**Text block**:
——————————
The question is, which voltage range is accepted by the Lexus inverter? How low can I go? What is the maximum peek battery voltage?
If I go with a nominal 576V battery pack, my voltage range would be from 504V to 720V. Don't know if this is acceptable.
Really need some help on this for planing/designing the system.

@bigmouse: Do you have experience, which voltage range would be necessary for the inverter?

Can I use the internal DC/DC converter to power my 288V equipment (A/C, 12V DC/DC, power heater, maybe in conjunction with the Lexus 288V/6.5Ah NiMH pack)?
If not I will switch the power periodically between the lower und upper 288V pack to keep an equal discharge level (can use the data from the BMS for that). For charging I need two of the Chevy Volt chargers, too.

@bigmouse: How do you charge your pack and power your equipment? 650V is too high for most components (limited typically at about 420V).


----------



## bigmouse (Sep 28, 2008)

hilux.2sv said:


> @bigmouse: Do you have experience, which voltage range would be necessary for the inverter?


I've run it at low as 12V! Obviously not much power down there, but it doesn't seem to mind and tries anyway.



hilux.2sv said:


> Can I use the internal DC/DC converter to power my 288V equipment (A/C, 12V DC/DC, power heater, maybe in conjunction with the Lexus 288V/6.5Ah NiMH pack)?
> If not I will switch the power periodically between the lower und upper 288V pack to keep an equal discharge level (can use the data from the BMS for that). For charging I need two of the Chevy Volt chargers, too.
> 
> @bigmouse: How do you charge your pack and power your equipment? 650V is too high for most components (limited typically at about 420V).


I use the on-board converter. It bucks down to around 330V when driving to power the HV/LV DC-DC, coolant heater, and an extra output for an air conditioning compressor (not currently used). For charging, I use a Chevy Volt charger and boost through the converter to charge the battery. This functionality is custom.


----------



## hilux.2sv (Nov 28, 2017)

bigmouse said:


> I've run it at low as 12V!


That's great. So I can reduce my pack voltage, if don't need the full power and speed.
But what is the allowed peak voltage for the inverter? Is it limited to 650V or can I go higher, e.g. 720V (if using a LiFePO4 pack with nominal 576V)?



bigmouse said:


> It bucks down to around 330V when driving to power the HV/LV DC-DC.


Because the 288V Lexus NiMH pack needs a charging voltage of around 330V. This make things a little bit easier. So I can use the Lexus HV/LV DC/DC converter, A/C compressor and the Chevy Volt coolant heater.
——————————
**Source data**:
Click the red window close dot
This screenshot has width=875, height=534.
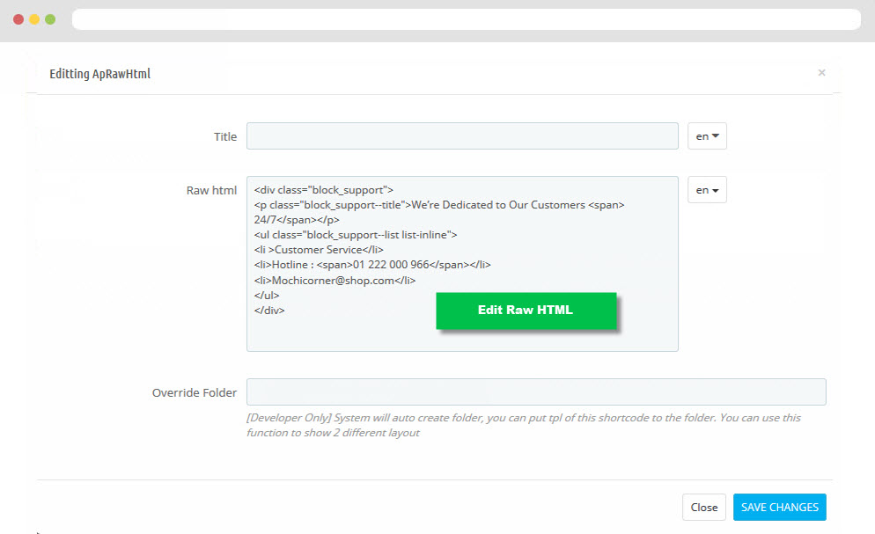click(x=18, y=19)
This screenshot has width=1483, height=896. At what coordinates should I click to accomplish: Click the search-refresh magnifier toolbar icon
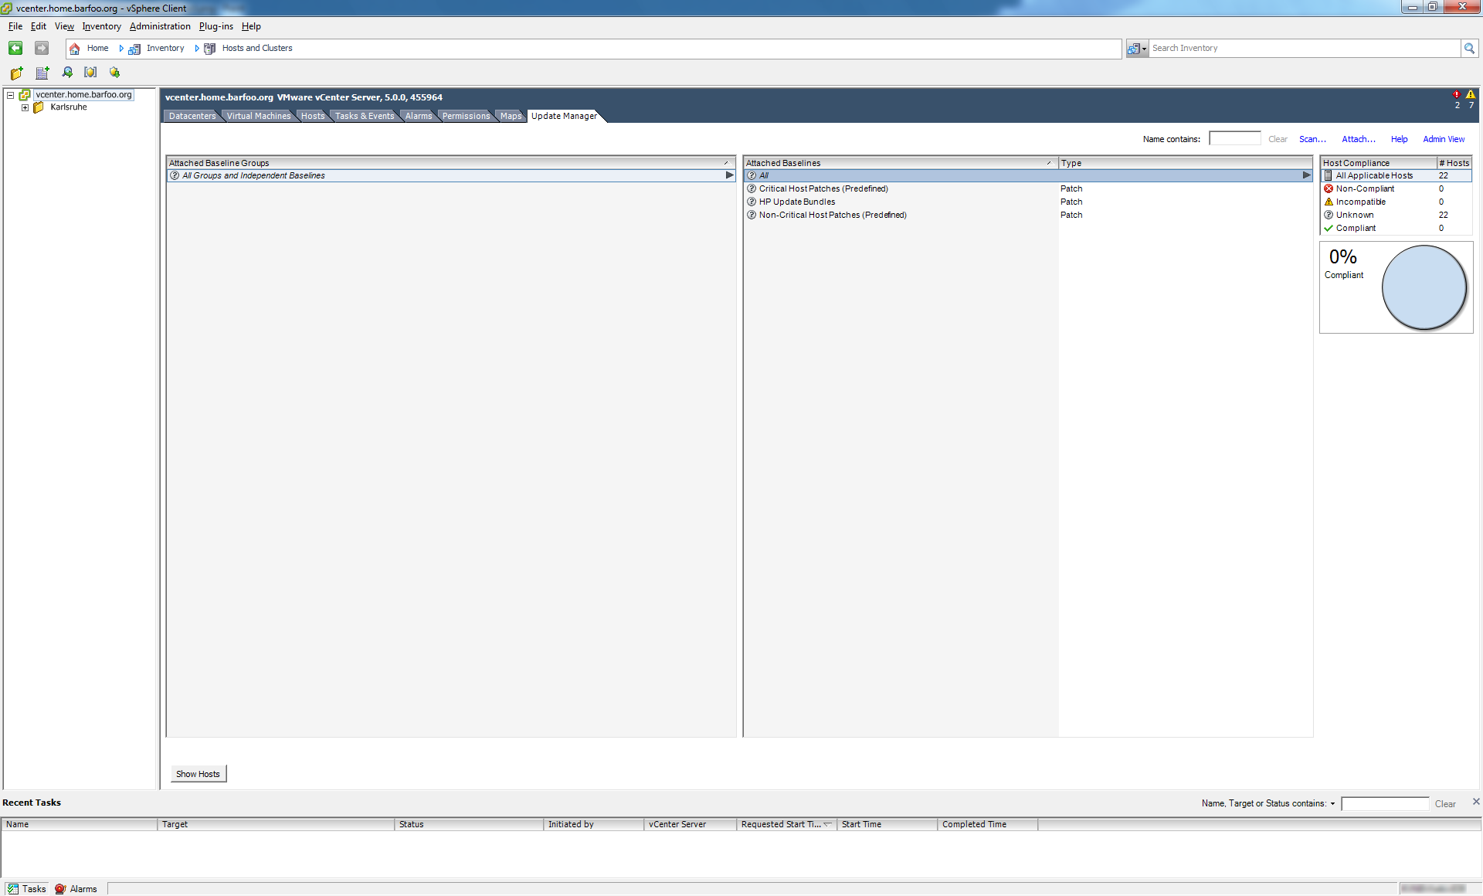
——————————
**Goals**:
**1.** Do the following statements agree with the inverter thread? Answer yes or no for each, quoting the deciding words.
(a) A nominal 576V battery pack would give a voltage range from 504V to 720V.
(b) bigmouse charges with two Chevy Volt chargers.
(c) The on-board converter bucks down to around 330V when driving.
**2.** Reproduce the inverter thread from "I use the on-board" up to and including "(Nov 28, 2017)".
**3.** In the inverter thread, at about what voltage are most components typically limited?
The listing is separate material, unrelated to the inverter thread.

**Answers in order**:
**1.**
(a) Yes: "If I go with a nominal 576V battery pack, my voltage range would be from 504V to 720V."
(b) No: "For charging, I use a Chevy Volt charger and boost through the converter to charge the battery."
(c) Yes: "It bucks down to around 330V when driving"

**2.**
I use the on-board converter. It bucks down to around 330V when driving to power the HV/LV DC-DC, coolant heater, and an extra output for an air conditioning compressor (not currently used). For charging, I use a Chevy Volt charger and boost through the converter to charge the battery. This functionality is custom.


----------



## hilux.2sv (Nov 28, 2017)

**3.** About 420V.